Juno came out of Oldtown traumatized and Sasha came out hard and Mick didn’t get out at all and this is still what he’s like.
despite everything he’s been through Mick is selfless, caring, sincere, resilient, hopeful. And furthermore, he doesn’t just be these things. Because Mick Mercury is first and foremost a storyteller. Mick has hopes and dreams of better things, and Mick sees better things in the world already around him, and all he does is share that with others. Mick makes kids dream. Mick gives Juno hope. Mick Mercury tells stories that he believes in so deeply that they become true – stories about monsters, yeah, but also stories about good people. Mick believes so much in a better world that he’s already living there.
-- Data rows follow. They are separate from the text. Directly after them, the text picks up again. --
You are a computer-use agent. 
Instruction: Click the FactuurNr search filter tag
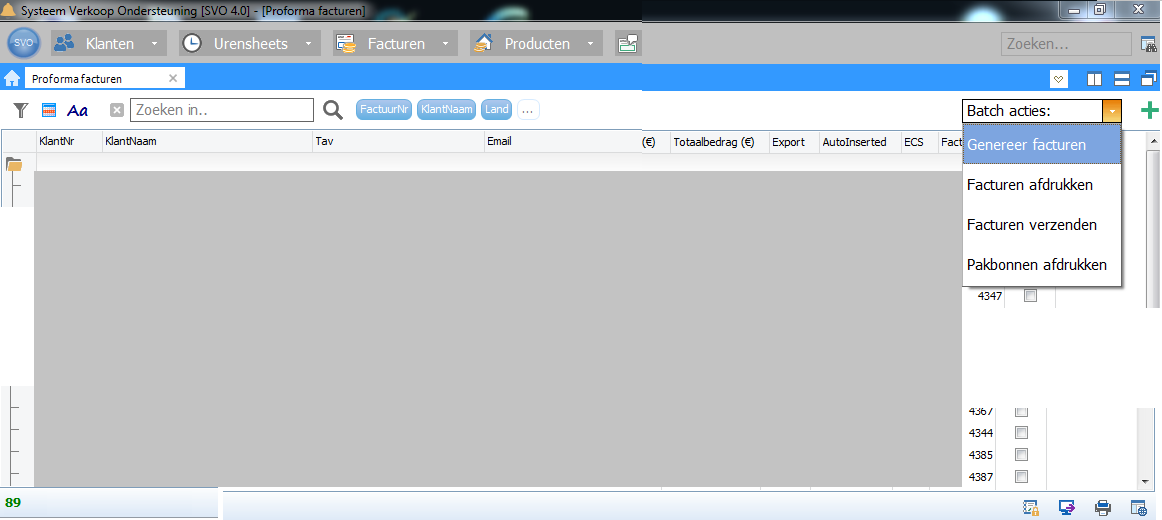384,110
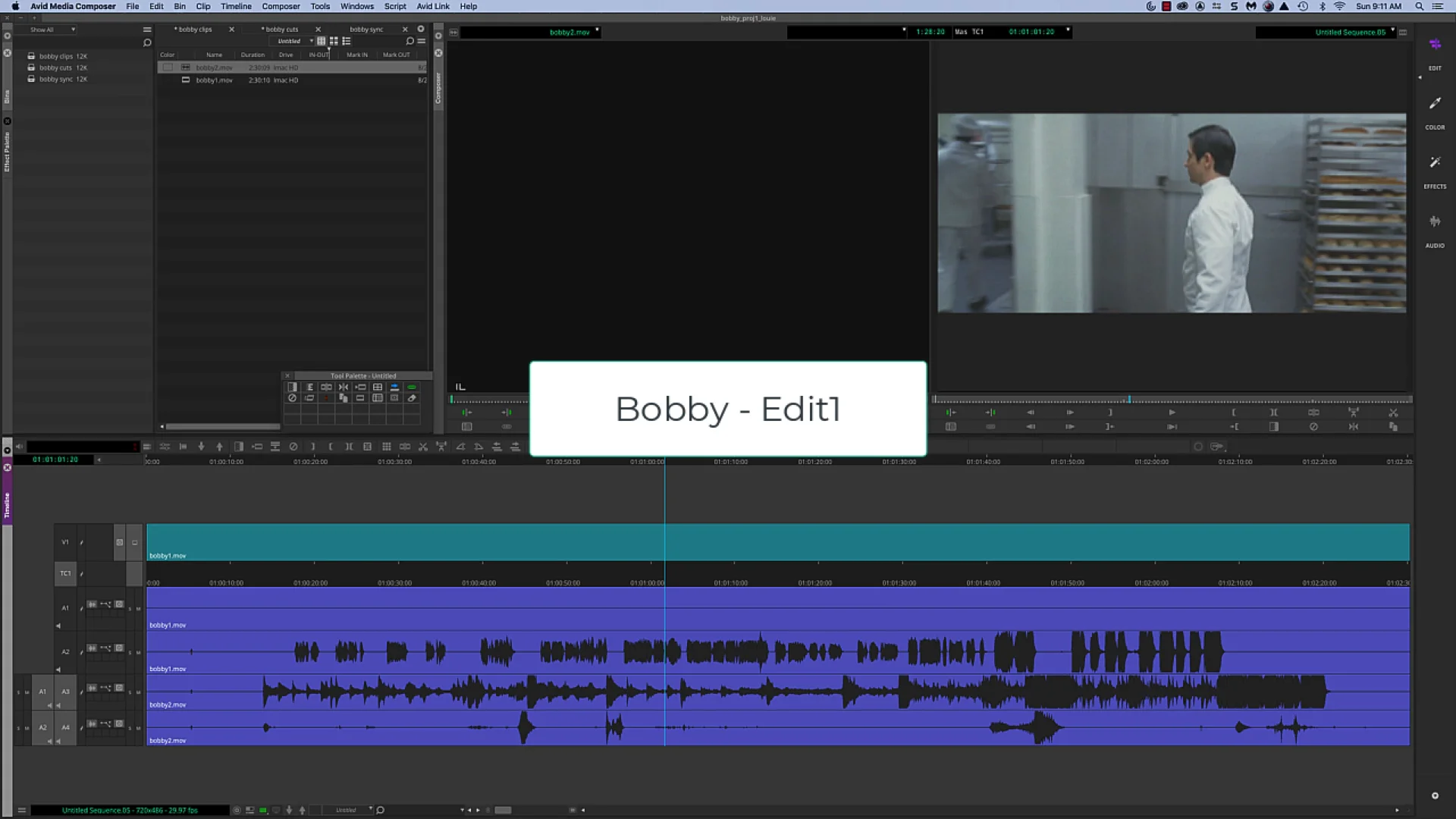Screen dimensions: 1456x819
Task: Click the green Overwrite icon in the Tool Palette
Action: point(412,387)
It becomes real around him.
And after Mick, so much else became apparent to me – mainly Nureyev. Nureyev, who I was so sure was going to pull a true Femme/Homme Fatale and vanish again or break Juno’s heart or ultimately thwart him – that’s what that archetype does! But Nureyev isn’t an homme fatale. He’s been through unfathomable pain, had his moral compass severely screwed up by his weird criminal dad and his upbringing on a hell planet where every crime gets the same absolute punishment, and he still thinks the universe is a beautiful place. He decides, on his own, that Mars needs saving. He falls in love with people and with places – really, really, deeply in love. He sees so much in the universe that’s worthwhile that he’s running through it nonstop trying to see and love every bit of it that he possibly can. Mick and Peter look at the same world Juno does and see something very, very different, and Juno’s not wrong when he sees pain, when he sees injustice, when he sees cruel people and moral indifference, and there are reasons why that’s the world that he sees, but that doesn’t mean it’s the whole and only truth.
I love Mick Mercury because he made me realize that Juno Steel doesn’t live in a noir universe at all. he just lives inside of a very, very noir Juno Steel. And I feel like I’m fifteen again, I feel like Juno Steel at fifteen, hearing hopes that the world can be better. that it already is. and just because there are still days (because now especially, there are days) when I look at the world and the whole thing seems so totally, irretrievably, impossibly dark doesn’t mean that’s true. There are good things out there, good things inside us, shining cities and constellations and love, even if it’s hard to see them right now. and when we can, we tell the stories. and when we can’t, we listen to someone else tell them to us. and we keep telling em till we get there.